* **THE TASK**
Pull out every line in the data that has the string "computer" in it.

* **TASK DATA**
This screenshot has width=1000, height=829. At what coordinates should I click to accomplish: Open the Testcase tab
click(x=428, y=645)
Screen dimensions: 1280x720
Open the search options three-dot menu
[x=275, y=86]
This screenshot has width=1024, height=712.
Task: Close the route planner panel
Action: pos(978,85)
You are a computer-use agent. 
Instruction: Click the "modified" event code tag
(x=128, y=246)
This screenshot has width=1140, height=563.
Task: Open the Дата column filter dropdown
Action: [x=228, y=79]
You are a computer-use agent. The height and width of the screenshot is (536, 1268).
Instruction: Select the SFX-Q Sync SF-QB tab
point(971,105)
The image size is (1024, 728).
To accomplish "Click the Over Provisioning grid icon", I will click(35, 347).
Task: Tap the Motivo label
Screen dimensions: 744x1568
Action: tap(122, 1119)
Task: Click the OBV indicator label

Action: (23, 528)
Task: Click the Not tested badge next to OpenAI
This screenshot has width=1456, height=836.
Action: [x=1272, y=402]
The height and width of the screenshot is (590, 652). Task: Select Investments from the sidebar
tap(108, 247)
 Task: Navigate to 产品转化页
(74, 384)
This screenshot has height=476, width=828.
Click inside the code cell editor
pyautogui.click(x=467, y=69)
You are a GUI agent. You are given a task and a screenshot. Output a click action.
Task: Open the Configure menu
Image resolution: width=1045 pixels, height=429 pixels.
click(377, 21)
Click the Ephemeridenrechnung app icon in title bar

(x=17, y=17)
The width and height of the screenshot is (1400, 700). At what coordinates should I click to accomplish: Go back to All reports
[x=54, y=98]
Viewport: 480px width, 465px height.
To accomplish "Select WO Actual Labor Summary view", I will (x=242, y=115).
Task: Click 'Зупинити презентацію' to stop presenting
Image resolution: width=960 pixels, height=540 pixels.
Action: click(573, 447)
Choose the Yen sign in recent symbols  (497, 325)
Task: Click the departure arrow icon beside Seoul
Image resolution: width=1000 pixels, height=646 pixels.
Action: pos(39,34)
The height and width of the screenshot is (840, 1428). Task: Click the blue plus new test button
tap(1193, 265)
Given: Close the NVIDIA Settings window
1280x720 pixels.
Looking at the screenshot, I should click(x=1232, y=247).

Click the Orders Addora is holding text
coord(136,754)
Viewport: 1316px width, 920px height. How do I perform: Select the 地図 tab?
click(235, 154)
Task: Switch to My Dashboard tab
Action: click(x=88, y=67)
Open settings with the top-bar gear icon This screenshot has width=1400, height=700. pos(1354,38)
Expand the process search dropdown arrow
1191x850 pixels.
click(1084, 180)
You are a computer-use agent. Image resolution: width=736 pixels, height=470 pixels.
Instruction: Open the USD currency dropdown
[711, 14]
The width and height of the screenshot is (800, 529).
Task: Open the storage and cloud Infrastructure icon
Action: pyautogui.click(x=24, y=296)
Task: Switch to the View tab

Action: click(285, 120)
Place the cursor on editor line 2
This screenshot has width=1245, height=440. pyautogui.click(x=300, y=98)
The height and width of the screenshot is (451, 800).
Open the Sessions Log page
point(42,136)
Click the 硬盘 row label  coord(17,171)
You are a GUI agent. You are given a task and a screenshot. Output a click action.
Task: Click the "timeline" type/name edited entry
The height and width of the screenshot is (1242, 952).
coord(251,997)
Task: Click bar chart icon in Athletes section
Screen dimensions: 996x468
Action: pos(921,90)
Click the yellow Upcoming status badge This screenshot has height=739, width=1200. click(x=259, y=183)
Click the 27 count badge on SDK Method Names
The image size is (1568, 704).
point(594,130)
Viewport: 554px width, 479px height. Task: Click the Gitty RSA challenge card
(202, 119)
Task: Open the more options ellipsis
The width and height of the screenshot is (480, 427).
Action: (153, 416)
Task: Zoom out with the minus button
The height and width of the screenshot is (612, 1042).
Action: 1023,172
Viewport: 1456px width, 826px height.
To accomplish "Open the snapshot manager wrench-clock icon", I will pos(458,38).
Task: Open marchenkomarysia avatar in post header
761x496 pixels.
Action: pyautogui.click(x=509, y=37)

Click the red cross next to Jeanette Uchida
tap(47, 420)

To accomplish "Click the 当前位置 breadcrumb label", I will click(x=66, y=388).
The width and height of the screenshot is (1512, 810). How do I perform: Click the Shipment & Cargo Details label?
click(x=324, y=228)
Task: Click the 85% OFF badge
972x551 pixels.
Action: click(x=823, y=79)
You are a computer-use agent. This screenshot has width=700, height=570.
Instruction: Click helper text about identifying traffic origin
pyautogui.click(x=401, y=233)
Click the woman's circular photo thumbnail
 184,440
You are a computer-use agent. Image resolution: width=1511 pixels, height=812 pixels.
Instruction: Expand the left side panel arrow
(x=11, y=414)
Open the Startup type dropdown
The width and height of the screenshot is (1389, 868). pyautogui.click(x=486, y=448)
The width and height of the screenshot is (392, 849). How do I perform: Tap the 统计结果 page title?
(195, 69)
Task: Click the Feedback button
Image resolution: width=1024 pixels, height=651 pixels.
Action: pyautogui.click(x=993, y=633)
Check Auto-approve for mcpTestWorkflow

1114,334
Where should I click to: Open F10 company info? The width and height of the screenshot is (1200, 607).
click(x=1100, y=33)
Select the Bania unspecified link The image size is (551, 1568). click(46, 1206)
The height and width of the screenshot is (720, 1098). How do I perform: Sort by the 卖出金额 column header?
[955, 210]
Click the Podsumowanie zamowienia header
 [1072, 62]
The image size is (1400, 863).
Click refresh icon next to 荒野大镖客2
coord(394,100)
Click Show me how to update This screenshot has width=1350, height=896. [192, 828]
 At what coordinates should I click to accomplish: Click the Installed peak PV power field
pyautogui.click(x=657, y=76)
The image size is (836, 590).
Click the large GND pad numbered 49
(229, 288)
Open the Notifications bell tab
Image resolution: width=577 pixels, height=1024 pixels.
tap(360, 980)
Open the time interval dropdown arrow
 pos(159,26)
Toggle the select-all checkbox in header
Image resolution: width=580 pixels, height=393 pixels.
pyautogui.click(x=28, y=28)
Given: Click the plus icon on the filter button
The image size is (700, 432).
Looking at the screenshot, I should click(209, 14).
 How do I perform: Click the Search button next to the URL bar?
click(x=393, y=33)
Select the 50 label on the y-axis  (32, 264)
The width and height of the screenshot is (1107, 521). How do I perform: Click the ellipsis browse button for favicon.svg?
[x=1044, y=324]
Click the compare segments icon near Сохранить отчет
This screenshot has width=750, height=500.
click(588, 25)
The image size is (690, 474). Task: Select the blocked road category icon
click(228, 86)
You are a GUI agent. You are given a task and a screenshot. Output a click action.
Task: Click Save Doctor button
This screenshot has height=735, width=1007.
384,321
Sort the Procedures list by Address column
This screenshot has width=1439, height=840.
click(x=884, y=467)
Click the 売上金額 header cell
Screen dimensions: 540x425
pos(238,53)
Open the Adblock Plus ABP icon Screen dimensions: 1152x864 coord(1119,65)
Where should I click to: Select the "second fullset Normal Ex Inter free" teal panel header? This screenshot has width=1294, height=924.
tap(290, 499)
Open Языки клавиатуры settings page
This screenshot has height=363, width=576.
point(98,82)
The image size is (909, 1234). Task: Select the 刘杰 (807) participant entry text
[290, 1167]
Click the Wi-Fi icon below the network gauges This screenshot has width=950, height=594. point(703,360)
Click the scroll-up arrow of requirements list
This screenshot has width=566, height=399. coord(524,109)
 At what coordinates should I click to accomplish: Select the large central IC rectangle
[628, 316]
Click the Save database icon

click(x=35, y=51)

* **RESULT FOR THIS EXERCISE**
You are a computer-use agent. 
You are a computer-use agent. The height and width of the screenshot is (536, 1268).
You are a computer-use agent. Image resolution: width=736 pixels, height=470 pixels.
You are a computer-use agent. This screenshot has width=700, height=570.
You are a computer-use agent. Image resolution: width=1511 pixels, height=812 pixels.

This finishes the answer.